New Friends New Friends

Theater Of The Imagination

The Moonlit Road is a site that cunningly combines text, image and sound to transport readers/listeners to a seat by a flickering hearthfire in the Deep South. Spooky things go bump in the virtual night here. Great for Halloween, or any time you find yourself in the mood for some excellent homegrown storytelling. Highly recommended; well worth downloading the RealPlayer plug-in required to hear the teller tell the tale.

Muckraking: It's A Good Thing

In the summer of '99, TW3 inaugurated a co-publishing agreement with Blue Ear: Global Writing Worth Reading by simultaneously publishing with that website a provocative Jules Siegel essay on the controversy swirling about the author Joyce Maynard's memoirs and her sale of love letters written to her by the reclusive American literary icon J. D. Salinger. This new trans-Atlantic publishing enterprise -- editor Ethan Casey is based in London while publisher Steve Lanier works out of Washington DC -- asks a lot of good questions, as it should, including this one of itself: "What if a media company defined its success as more than the maximization of profit?" We like that and we like Blue Ear.

    Related Interest: Joyce Maynard Homepage

    Also: Review: If You Really Want To Hear About It, by Jules Siegel

If Possible, Say Some Reasonable Thing

"It takes a very unusual mind to undertake the analysis of the obvious," Alfred North Whitehead once said of his fellow philosophers. T. S. Eliot, on the other hand, defined philosophy as "the purple bullfinch in the lilac tree," which is not at all obvious. Whichever way you lean, you're apt to find something of interest at Philosophy News Service. Of special interest, given this update's emphasis on turning talent into the wherewithal for financing pilgrimages to the Faubourg Saint-Germain and for drinking wines that are not swill, is the jobs for philosophers section (even philosophers get hungry). Rounding out the site's offering are news from both the academy and today's headlines, forums on policy and ethical issues, and a surprising number of links to like-minded sites.

Hot Damn!

We're excited here at TW3 about Arts & Letters Daily, a site that collects reviews, comment, articles and essays from all over the English-speaking world of books, literature and ideas and links to them. The concept is both good and simple, but few have managed to do it well. That's where ALDaily shines. Its editors' choices are intelligent, its digest of headlines and summary paragraphs is well written, the design is uncluttered, and the text is easy to read. You can bet we've bookmarked this boon to the literary-minded web surfer and will return often.

Old Friends Old Friends

Feed Your Head Daily

Yes, FEED has gone daily, but if that were all this veteran online magazine had to offer we'd hardly be bringing it to your attention. FEED also has swell retro graphics executed in a palette of colors correctly calculated to make you feel right at home and ready to kick off your shoes and stay a while. And while we at TW3 will confess to a spot of envy at the way FEED has pulled off this psycho-sensory seduction, nifty images would not sway us to a new -- and still glowing -- review, either. The reason we like FEED is the same reason we like Salon and dislike Slate (no; don't bother looking for a link): the editors invest their energies not in glitz and/or hype but in stylish, well-informed, well-written content. My, my: an online magazine with wit and a pretty face, too. What will they think of next?

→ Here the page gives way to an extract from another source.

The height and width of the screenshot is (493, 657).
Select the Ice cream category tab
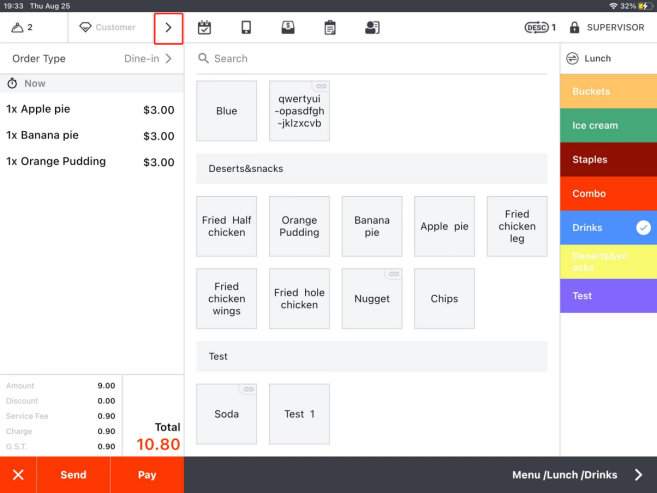point(608,126)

The Hypertext Fiction Homepage, more properly named Hyperizons, jumped into our consciousness on a recent journey through a few of the literary links offered at a site named Voice of the Shuttle. We know some small something about hyperfiction, but not as much, it turns out, as Michael Shumate at Duke, whose page this is. One of the links we followed led us to Fiction by Individual Authors, which led us somehow to a sublink to Alt-X. The name has an air of the forbidden about it, and so we went. Sure enough, there was something called "dirty desires," our dish of tea (we thought) at that perplexing juncture. It was, too, as were "nomo promo" and "hyper-x." We wallowed in the outré. We did be as bad as we could be (online), ably assisted by an avatar named gashgirl and others of her tribe. We'd have misbehaved further if we hadn't been wasted and our browser's disk cache had had some room.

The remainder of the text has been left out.